RGB-D Camera#
CameraSensor renders RGB and depth images on the GPU using MuJoCo
Warp’s ray-traced rendering pipeline. It can either wrap an existing
MuJoCo camera defined in your XML or create a new one programmatically.
Quick start#
from mjlab.sensor import CameraSensorCfg
# Wrap an existing MuJoCo camera from the robot's XML.
cam = CameraSensorCfg(
name="wrist_cam",
camera_name="robot/wrist_camera",
data_types=("rgb", "depth"),
width=160,
height=120,
)
scene_cfg = SceneCfg(
entities={"robot": robot_cfg},
sensors=(cam,),
)
# Access at runtime.
data = env.scene["wrist_cam"].data
data.rgb # [B, 120, 160, 3] uint8
data.depth # [B, 120, 160, 1] float32
Creating vs wrapping cameras#
There are two ways to set up a camera sensor.
Wrap an existing camera. If your MJCF model already defines a
camera, pass its name via camera_name. The sensor uses the
camera’s position, orientation, and field of view from the model.
You can optionally override fovy or switch to orthographic
projection.
# Wrap the camera named "front_cam" in the robot's XML.
CameraSensorCfg(
name="front",
camera_name="robot/front_cam",
data_types=("rgb",),
)
Create a new camera. When camera_name is None (the
default), the sensor adds a new camera to the MjSpec during scene
construction. Specify pos, quat, and optionally fovy to
place it.
# Fixed overhead camera on the worldbody.
CameraSensorCfg(
name="overhead",
pos=(0.0, 0.0, 2.0),
quat=(0.0, 0.707, 0.707, 0.0),
fovy=60.0,
width=320,
height=240,
data_types=("rgb", "depth"),
)
Camera parameterization#
MuJoCo supports two ways to define a camera’s projection, and both
work with CameraSensor. See the MuJoCo camera documentation
for full details.
FOV-based. The simpler approach. A single fovy (vertical field
of view in degrees) combined with the image resolution defines the
projection.

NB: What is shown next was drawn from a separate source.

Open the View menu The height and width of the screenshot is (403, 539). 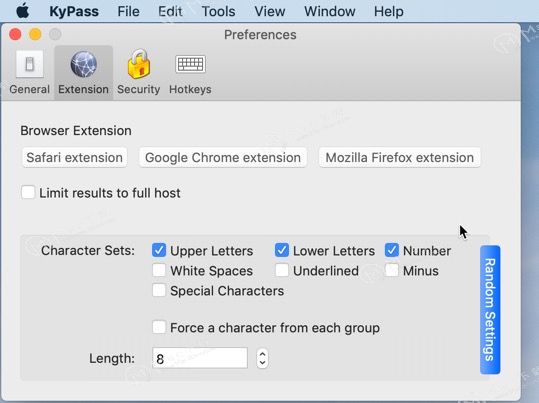pyautogui.click(x=270, y=11)
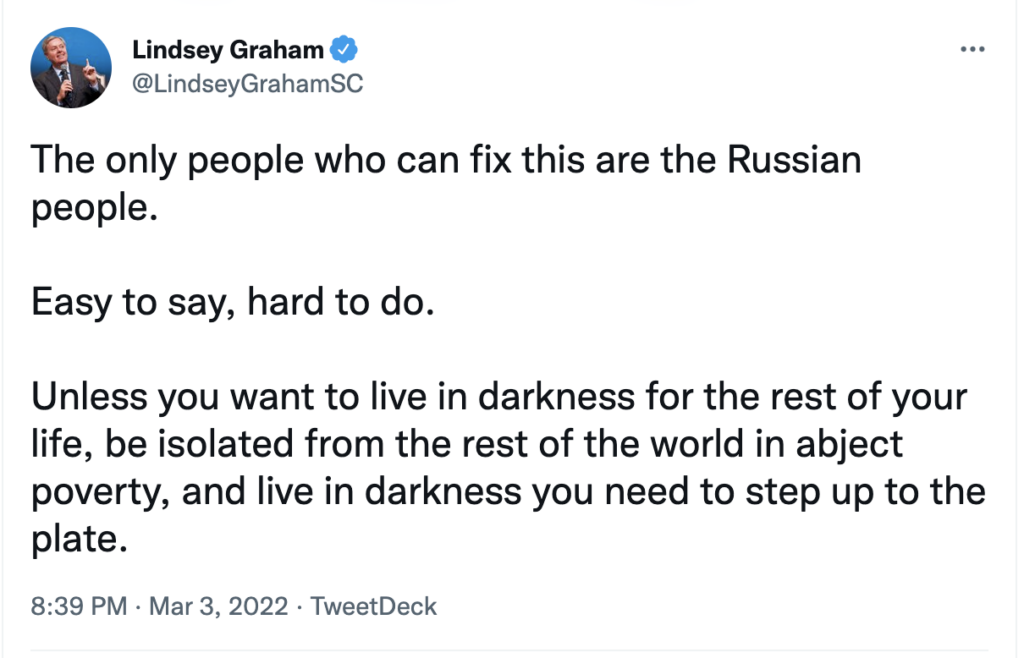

This is the default when creating cameras
programmatically via CameraSensorCfg.
Intrinsic-based. For matching real camera hardware, MuJoCo cameras
can be parameterized with sensorsize, focal (or
focalpixel), and principal (or principalpixel). These
fields are set in the MJCF XML and provide direct control over the
intrinsic matrix. When intrinsic parameters are present, fovy is
ignored by MuJoCo.
When wrapping an existing camera, the sensor inherits whichever
parameterization the XML defines. When creating a new camera, the
sensor uses fovy. To use intrinsic parameters for a new camera,
define it in your XML and wrap it with camera_name.
Note
If you plan to randomize the field of view with domain
randomization, use dr.cam_fovy for FOV-based cameras or
dr.cam_intrinsic for intrinsic-based cameras. Randomizing
cam_fovy has no effect on cameras that use intrinsic parameters.
Body-mounted cameras#
Set parent_body to attach a new camera to a specific body rather
than the worldbody. The pos and quat are then relative to the
parent body frame, so the camera moves with the body.

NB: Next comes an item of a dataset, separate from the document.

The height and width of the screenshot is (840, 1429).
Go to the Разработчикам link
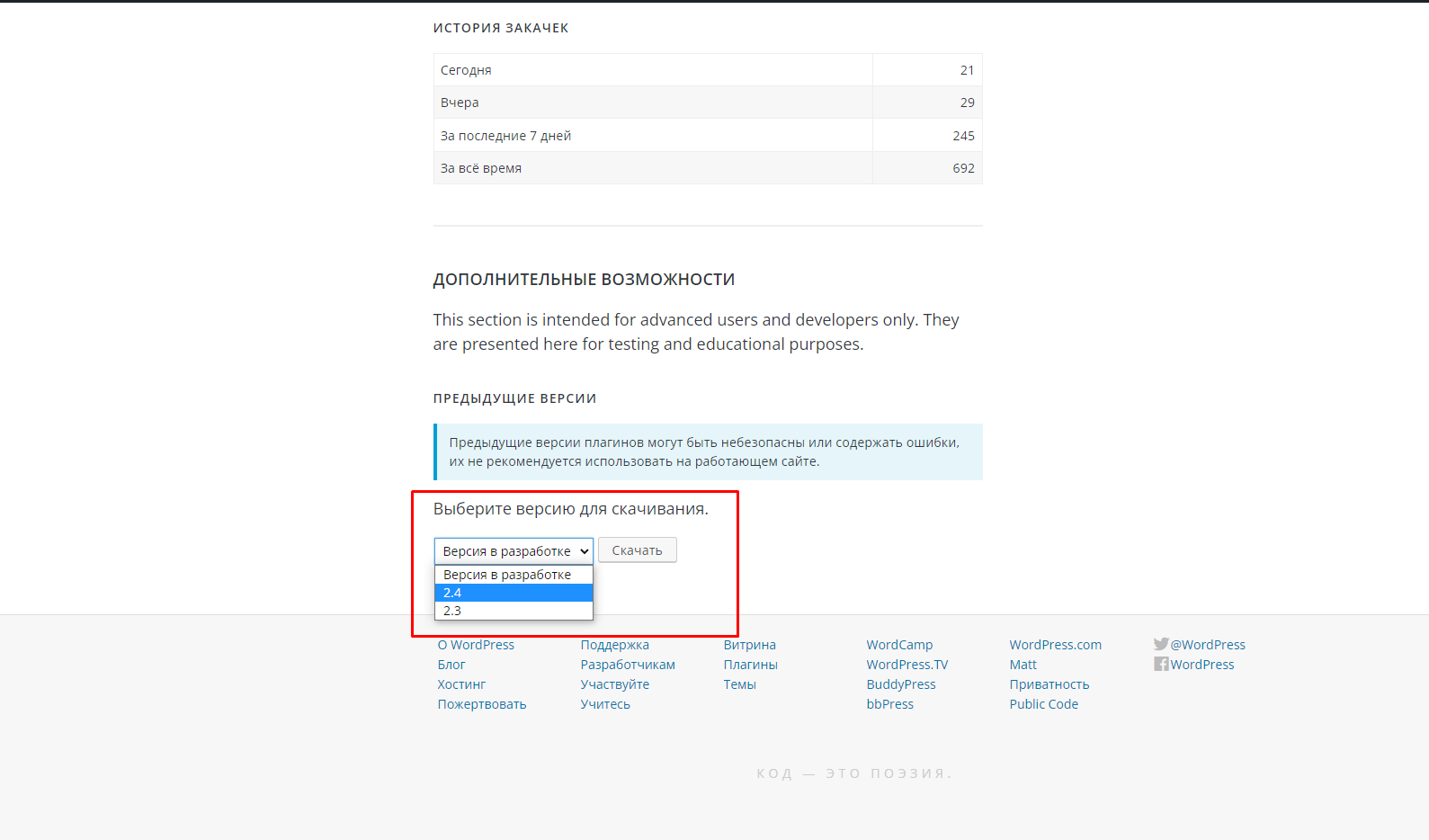628,665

# Camera mounted on the robot's end-effector.
CameraSensorCfg(
name="ee_cam",
parent_body="robot/link_6",
pos=(0.0, 0.0, 0.05),
quat=(1.0, 0.0, 0.0, 0.0),
fovy=45.0,
width=160,
height=120,
data_types=("rgb", "depth"),
)
Data types#
The data_types tuple selects which image modalities to render.
Only requested types are allocated; the other field on
CameraSensorData is None.
Type |
Shape |
Description |
|---|---|---|
|
|
Color image. Rendered as packed ABGR uint32 by MuJoCo Warp, then unpacked to RGB channels on the GPU. |
|
|
Depth image. Values are distances from the camera plane. |
Render settings#
All camera sensors in a scene must share identical values for
use_textures, use_shadows, and enabled_geom_groups. This
is a constraint of the underlying MuJoCo Warp rendering system, which
uses a single RenderContext for all cameras. Mismatched settings
raise a ValueError at scene construction.
# These two cameras must agree on render settings.
cam_a = CameraSensorCfg(
name="cam_a",
camera_name="robot/front_cam",
use_textures=True,
use_shadows=False,
enabled_geom_groups=(0, 1, 2),
data_types=("rgb",),
)
cam_b = CameraSensorCfg(
name="cam_b",
camera_name="robot/wrist_cam",
use_textures=True, # Must match cam_a
use_shadows=False, # Must match cam_a
enabled_geom_groups=(0, 1, 2), # Must match cam_a
data_types=("depth",),
)
Output#
CameraSensorData is a dataclass with one field per data type.
@dataclass
class CameraSensorData:
rgb: Tensor | None # [B, H, W, 3] uint8
depth: Tensor | None # [B, H, W, 1] float32
By default, the returned tensors are zero-copy views into the render
buffer. Set clone_data=True on the config if you modify them in
place, to avoid corrupting the shared buffer.
Visualization in Viser#
The Viser viewer automatically discovers all CameraSensor instances
in the scene and displays their RGB and depth outputs as live image
panels in the GUI sidebar. A camera frustum is rendered in the 3D
viewport showing the camera’s position, orientation, and field of view.
Depth images include an interactive scale slider for adjusting the
visualization range.